LostRuins / koboldcpp

Run GGUF models easily with a KoboldAI UI. One File. Zero Install.
https://github.com/lostruins/koboldcpp
GNU Affero General Public License v3.0
4.66k stars 334 forks source link

Request: Stop generating at new line #38

Closed Enferlain closed 1 year ago

Enferlain commented 1 year ago

I've been trying to use koboldcpp with a 200 token limit, and I've noticed that every model defaults back to generating conversations with itself to fill the set limit, even when I have multiline responses disabled. It doesn't stop the generation, it only hides them from the ui, meaning I still have to wait through the entire imaginary conversation, and if the first line is only a few words, I only receive that output even if the wait time was like a minute, in addition to having to process the prompt that's like 1000-2000 tokens in my case every time, which results in huge wait times.

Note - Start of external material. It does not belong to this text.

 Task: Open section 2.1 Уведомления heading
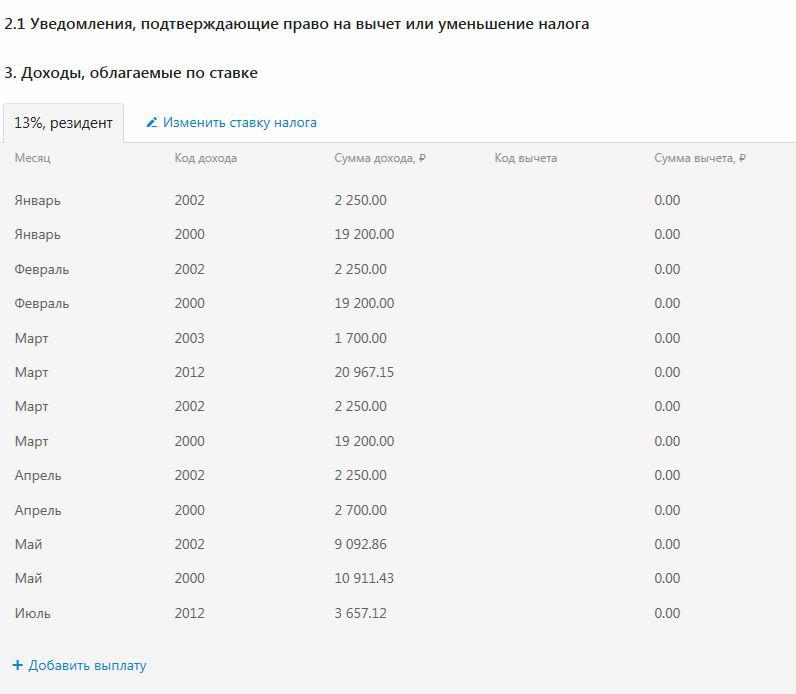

I think it would be beneficial if the multiline replies option stopped the generation altogether instead of just hiding it, but not sure if that's possible so I figured I'd ask about it.

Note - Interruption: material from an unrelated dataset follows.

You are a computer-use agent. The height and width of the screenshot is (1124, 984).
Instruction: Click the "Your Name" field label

Kagamma commented 1 year ago

I think enable streaming in chat mode should stop it at generating new line if the next 8 tokens contain your name.

LostRuins commented 1 year ago

That is correct. This it the best option for now until the API official accepts stopper tokens

LostRuins commented 1 year ago

In the latest version (v1.9 at time of writing) stopper tokens have finally been added to the API. The AI should now stop generating excess tokens in chat mode. Do try it out!

notspaghetti commented 1 year ago

It's definitely still doing it as of today:

image

LostRuins commented 1 year ago

The stopper token for Chat Mode is currently the user's name as configured by the UI, it does not stop at a newline without any chatname. Future plan will include a customizable stop token list.

For now you can also use @YellowRoseCx wordstopper fork which supports reading stopping tokens from a file, although this will not be supported via the API.

LostRuins commented 1 year ago

Update: In V1.11 you can now configure any custom stop sequence you want from the UI, under the Memory panel. To use a newline as a stopper, simply set it to "\n"